暫しの沈黙の後、アリーチェは少し迷いながらも口を開いた。
全てはセヴランとティルゲルが仕組んだ事で、ルドヴィクは寧ろ被害者であるのに、それでもなお強い自責の念に駆られている辺りが、父が彼を信頼した理由の一つなのだろう。

「…………それでもわたくしは、あなたに救われました」

凛とした、迷いのない声だった。
ただ、事実を事実として告げただけの言葉だったが、アリーチェは精一杯の気持ちを込めた。
それが伝わったのかは分からないが、アリーチェの言葉に、ルドヴィクはたった一つだけの深いエメラルド色の瞳を軽く見開き、それから僅かに顔を歪めた。
何故だか今にも泣き出しそうな表情に見えて、アリーチェは胸がきゅっと締め付けられるような疼きを感じる。

「…………あなたは、私を憎んでいないのか…………?」

何かを恐れるように、ぽつりとルドヴィクが呟く。
だが、アリーチェは即座に首を振ってそれを否定した。

「確かに、イザイアの城にいた頃は何も知らぬまま、あなたを祖国の仇だと思い込み、憎んでいました。………でも、それが間違いだと知り………その事実に気が付かなかった自分の愚かさを恥じておりす」

イザイアがカヴァニスを襲ったように偽装し、信じ込ませることーーー。
それこそがセヴラン達の狙いだったに違いない。
その思惑通りに、アリーチェはルドヴィクに激しい憎悪の感情を向け、彼を罵り続けた。
それなのに彼はそれが自分の所業ではないと否定することもせず、それどころか自分を憎むように懇願してきた。
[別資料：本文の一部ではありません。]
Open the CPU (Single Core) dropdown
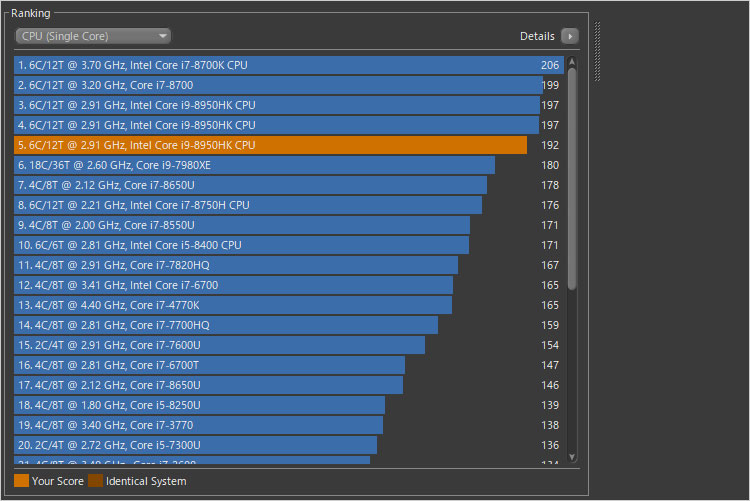 pyautogui.click(x=93, y=36)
真実を知った今、改めて振り返ってみると、おかしなことだらけだった。
本当にルドヴィクがカヴァニスを攻め滅ぼしたのであれば、火種にしかなりえない王家唯一の生き残りであるアリーチェを助けたりしないだろうし、知らずに助けたとしても、分かった時点で殺すだろう。
あの幽閉だってそうだ。
本気で幽閉するのなら、アリーチェを一歩も外に出さず、辛うじて生き延びられるようにさえしていれば良かった筈だ。
それなのに彼は出来うる限り、アリーチェの希望を叶え、アリーチェが少しでも快適に過ごせるよう心を砕いてくれていた。
それに気が付かなかったのは、自分が真実を見ようとしていなかったせいだろう。
アリーチェは愚かな自分自身を、心底恥じた。